Supplied records:

*** Block opens ***

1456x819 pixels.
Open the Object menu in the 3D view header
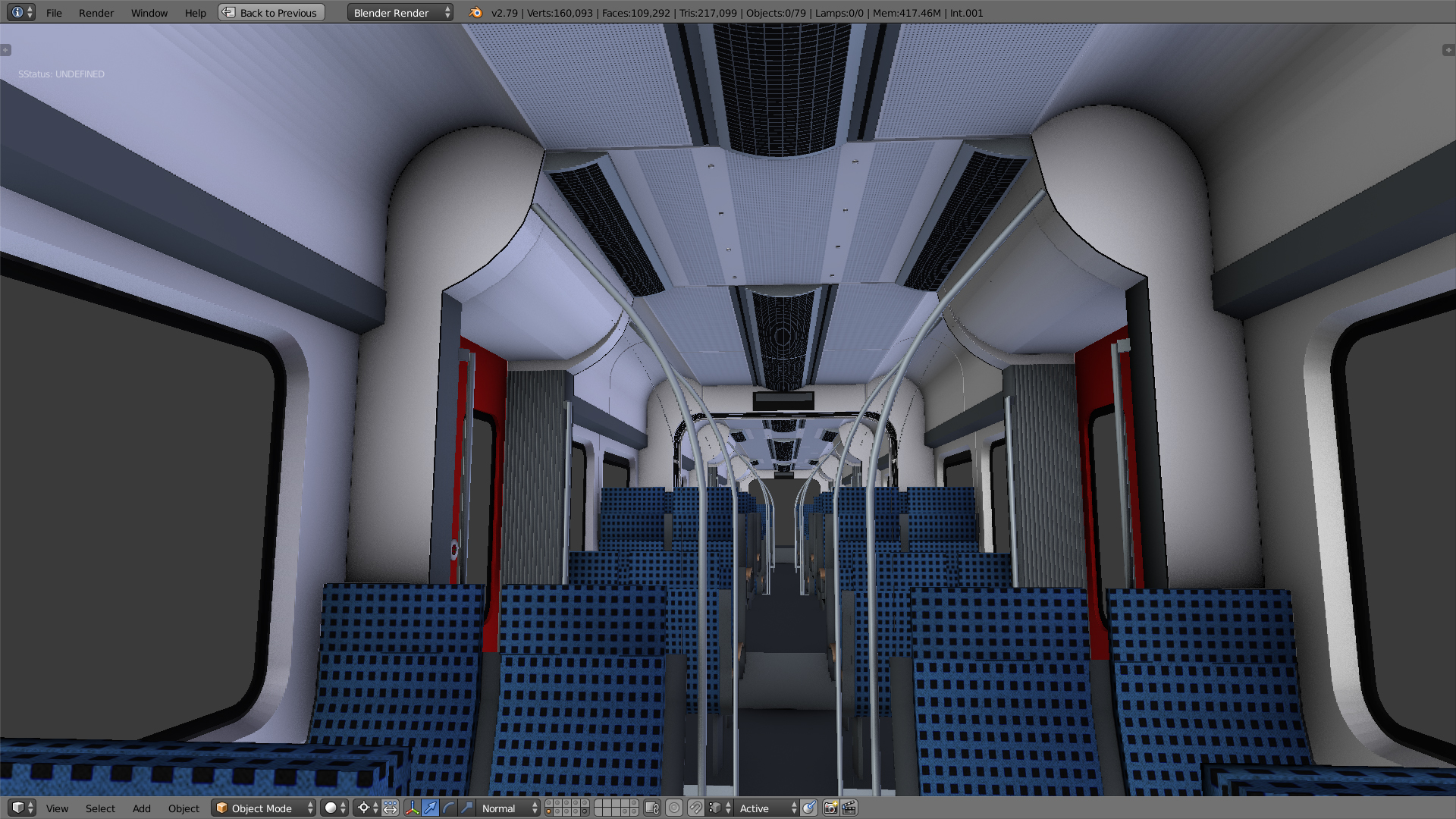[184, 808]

*** Block closes ***
*** Block opens ***

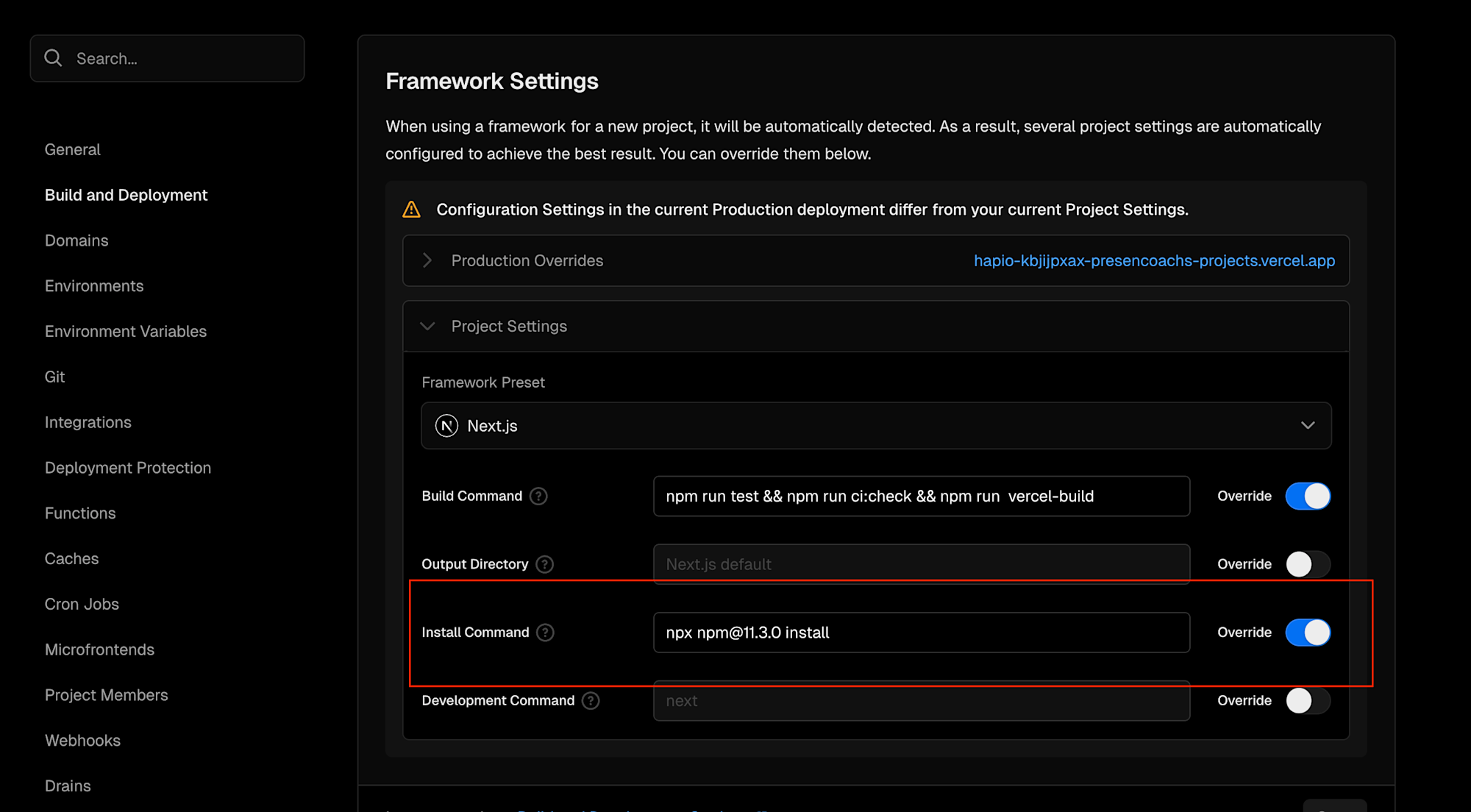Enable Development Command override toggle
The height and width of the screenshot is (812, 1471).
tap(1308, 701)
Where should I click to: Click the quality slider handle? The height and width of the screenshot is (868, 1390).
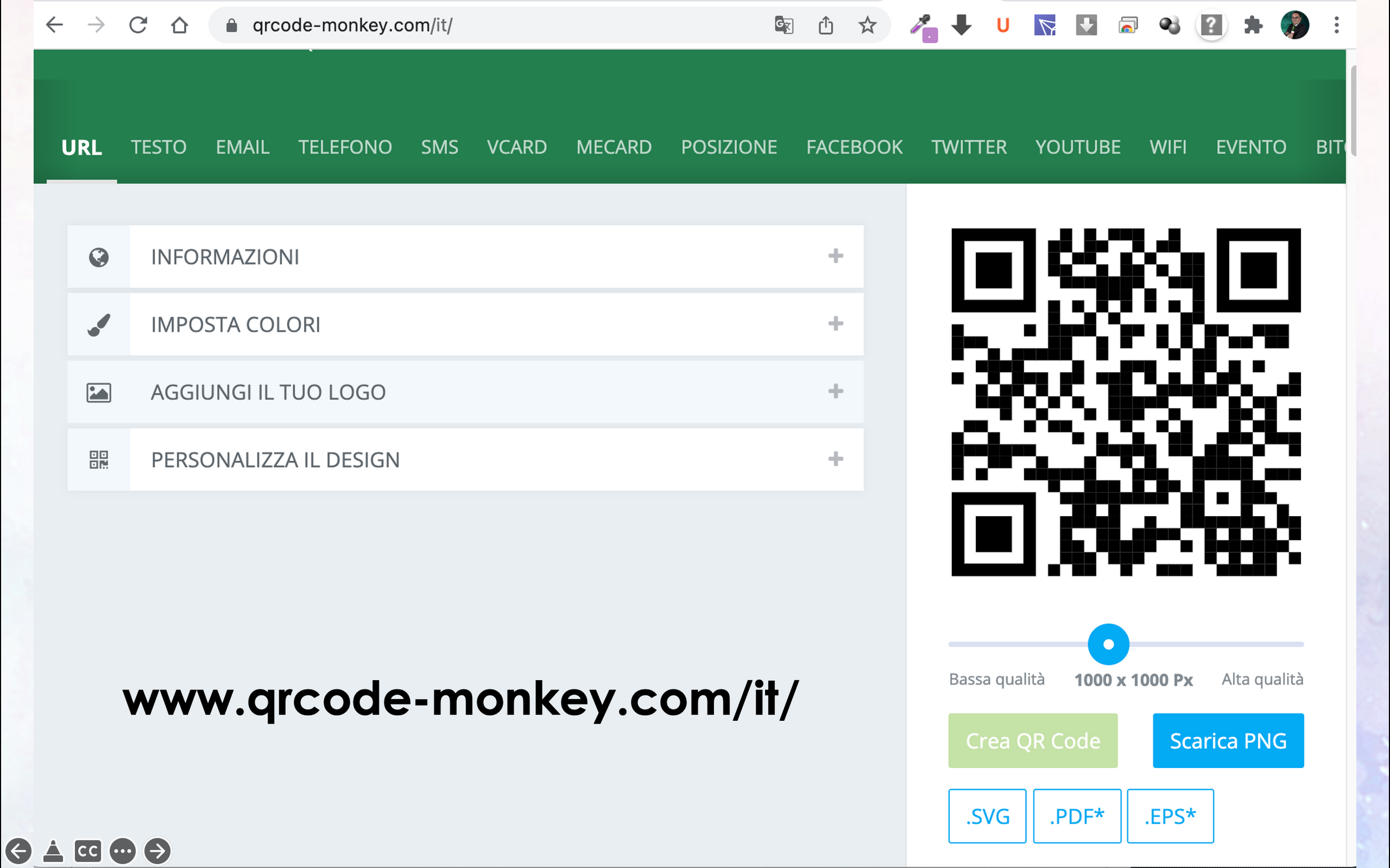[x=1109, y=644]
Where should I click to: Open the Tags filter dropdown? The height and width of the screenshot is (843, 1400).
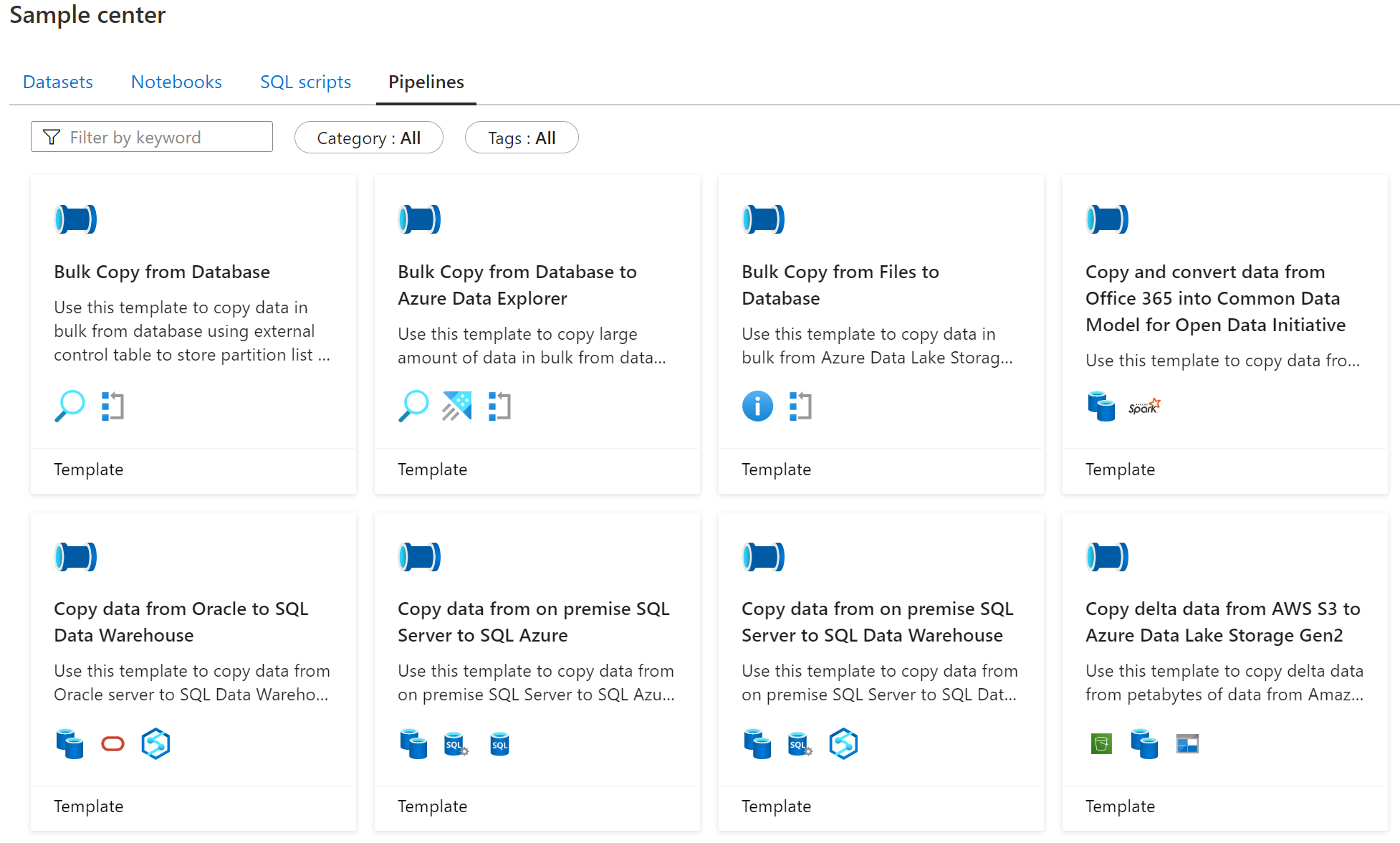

*** Block closes ***

What to work on:
Find the line with "Where should I click to: Click" in the entries above. Set down exactly every line from it up to and including the line with "Where should I click to: Open", images excluded.

Answer area:
Where should I click to: Click the quality slider handle? The height and width of the screenshot is (868, 1390).
[x=1109, y=644]
Where should I click to: Open the Tags filter dropdown? The height and width of the screenshot is (843, 1400).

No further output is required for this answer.